Normal endocrine tissues, such as pancreatic islets of Langerhans, are characterized by high vascular density. However, all normal islets of Langerhans in our study demonstrated negative or very weak expression of GREM1, suggesting that GREM1 is only involved in tumor-associated angiogenesis in pancreatic NETs (Table 2; ESM Fig. 1). A similar phenomenon was also reported by Stabile et al. [10], who observed strong GREM1 immunoreactivity in the endothelial cells of lung tumor samples, but not in non-neoplastic lung tissue [10].

Other angiogenic factors have been studied in pancreatic NETs. The role of VEGF-A in pancreatic NETs is controversial, and there is no evidence that it contributes to increased patient survival [46]. CXCL-12, which is a known CXC chemokine, is also a candidate molecule associated with angiogenesis in pancreatic NETs [6]. Another potential factor is angiopoietin-2 (Ang-2), which is a ligand of the endothelial tyrosine kinase, Tie2. Ang-2 over-expression stimulates neoangiogenesis in orthotopic pancreatic NET xenografts, promotes disease progression of NETs and is regarded as an adverse prognostic marker [22].

In the WHO 2000 classification [12], NETs were categorized into WDET, WDEC, and PDEC based on tumor size, local invasion of adjacent organs, angioinvasion, perineural invasion, Ki-67 proliferation index and the presence of metastases. However, in the WHO 2010 classification [13], gastroenteropancreatic NETs were categorized into NET G1, NET G2 and NEC G3 based on the Ki-67 proliferation index. In our study, we observed that high MVD was correlated with pancreatic NETs stratified according to the WHO 2000 classification, but not the WHO 2010 classification. This finding suggests that MVD was not correlated with the tumor proliferation index, but was influenced by other factors, such as tumor invasion or metastasis.
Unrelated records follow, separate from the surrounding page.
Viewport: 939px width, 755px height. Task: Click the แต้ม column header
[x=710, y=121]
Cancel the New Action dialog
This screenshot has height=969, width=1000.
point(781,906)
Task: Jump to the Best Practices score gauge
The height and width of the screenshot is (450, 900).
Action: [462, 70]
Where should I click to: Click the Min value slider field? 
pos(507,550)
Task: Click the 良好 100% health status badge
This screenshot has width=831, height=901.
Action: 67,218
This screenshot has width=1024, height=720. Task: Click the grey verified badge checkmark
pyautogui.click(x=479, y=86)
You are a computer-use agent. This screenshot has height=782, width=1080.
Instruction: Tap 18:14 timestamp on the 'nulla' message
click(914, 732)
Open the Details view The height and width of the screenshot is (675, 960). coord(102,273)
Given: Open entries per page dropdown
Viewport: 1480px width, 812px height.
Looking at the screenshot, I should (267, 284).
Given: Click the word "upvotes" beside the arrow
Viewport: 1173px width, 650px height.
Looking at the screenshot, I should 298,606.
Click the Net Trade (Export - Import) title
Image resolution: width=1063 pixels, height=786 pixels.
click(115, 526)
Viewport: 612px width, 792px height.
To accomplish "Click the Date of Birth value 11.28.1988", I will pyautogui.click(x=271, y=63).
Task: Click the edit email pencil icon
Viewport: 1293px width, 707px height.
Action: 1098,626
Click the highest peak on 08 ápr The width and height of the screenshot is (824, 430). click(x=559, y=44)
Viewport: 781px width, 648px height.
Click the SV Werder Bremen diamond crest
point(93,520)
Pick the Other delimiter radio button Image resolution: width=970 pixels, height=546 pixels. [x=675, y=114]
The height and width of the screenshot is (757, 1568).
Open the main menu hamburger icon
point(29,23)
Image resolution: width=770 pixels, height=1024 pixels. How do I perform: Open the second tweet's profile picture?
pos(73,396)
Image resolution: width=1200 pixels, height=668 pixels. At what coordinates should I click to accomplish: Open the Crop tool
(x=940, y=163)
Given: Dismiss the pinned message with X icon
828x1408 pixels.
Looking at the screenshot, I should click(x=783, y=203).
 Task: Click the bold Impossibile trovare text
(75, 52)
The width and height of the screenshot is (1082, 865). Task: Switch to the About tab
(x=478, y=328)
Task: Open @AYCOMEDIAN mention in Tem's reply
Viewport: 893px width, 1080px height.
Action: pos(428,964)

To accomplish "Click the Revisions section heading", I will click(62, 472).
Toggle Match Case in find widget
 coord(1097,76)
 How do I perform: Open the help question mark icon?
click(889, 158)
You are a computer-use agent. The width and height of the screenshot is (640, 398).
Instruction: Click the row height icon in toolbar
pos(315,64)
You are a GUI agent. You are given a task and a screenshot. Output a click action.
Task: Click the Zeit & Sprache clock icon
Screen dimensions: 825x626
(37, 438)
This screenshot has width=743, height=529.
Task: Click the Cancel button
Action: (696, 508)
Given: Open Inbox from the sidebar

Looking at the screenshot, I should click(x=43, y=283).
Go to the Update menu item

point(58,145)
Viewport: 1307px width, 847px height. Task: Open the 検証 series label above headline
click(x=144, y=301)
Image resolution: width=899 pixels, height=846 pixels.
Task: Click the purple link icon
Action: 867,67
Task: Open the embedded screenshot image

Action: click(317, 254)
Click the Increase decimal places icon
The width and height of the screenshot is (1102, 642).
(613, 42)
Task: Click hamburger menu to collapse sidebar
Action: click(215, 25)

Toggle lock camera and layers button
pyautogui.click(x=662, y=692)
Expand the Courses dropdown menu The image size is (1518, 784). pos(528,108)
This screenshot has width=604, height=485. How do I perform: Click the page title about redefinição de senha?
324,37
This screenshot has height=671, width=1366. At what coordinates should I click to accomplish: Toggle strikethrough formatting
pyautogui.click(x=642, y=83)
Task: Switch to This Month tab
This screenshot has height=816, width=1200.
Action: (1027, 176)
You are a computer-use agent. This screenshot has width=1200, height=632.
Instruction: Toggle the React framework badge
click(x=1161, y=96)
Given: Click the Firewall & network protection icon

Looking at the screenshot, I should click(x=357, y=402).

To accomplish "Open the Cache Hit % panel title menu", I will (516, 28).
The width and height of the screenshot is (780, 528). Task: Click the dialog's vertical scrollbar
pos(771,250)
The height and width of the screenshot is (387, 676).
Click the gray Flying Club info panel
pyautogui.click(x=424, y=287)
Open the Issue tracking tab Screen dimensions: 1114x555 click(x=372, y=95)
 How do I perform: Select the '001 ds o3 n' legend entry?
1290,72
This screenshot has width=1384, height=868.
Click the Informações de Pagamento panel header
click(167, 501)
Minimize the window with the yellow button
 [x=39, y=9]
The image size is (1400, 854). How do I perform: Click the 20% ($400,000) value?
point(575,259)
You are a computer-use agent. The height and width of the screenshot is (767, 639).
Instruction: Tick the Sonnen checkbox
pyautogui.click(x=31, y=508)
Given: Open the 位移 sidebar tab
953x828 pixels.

The main limitation in this study was the small sample size (n = 35) and low event rate in the progression-free-survival (PFS) analysis. Pancreatic NETs are rare malignancies, and most patients are diagnosed with distant metastasis. It was thus difficult to collect samples. All cases in this study were resected pancreatic NETs with good prognosis, which accounts for the low event rate of PFS and overall survival. In fact, only one patient died of this tumor, and so it was not possible to perform a meaningful evaluation of the significance of GREM1 in the OS analysis. The role of GREM1 in pancreatic NETs requires further validation in future studies.

In conclusion, our results indicate that GREM1 may have potential as a novel prognostic biomarker and as a candidate tumor suppressor gene in pancreatic NETs. GREM1 is a secreted glycoprotein and could therefore be tested in serum samples as a non-invasive biomarker of pancreatic NETs. GREM1 is also shown to be a proangiogenic factor that is possibly involved in tumor-associated angiogenesis.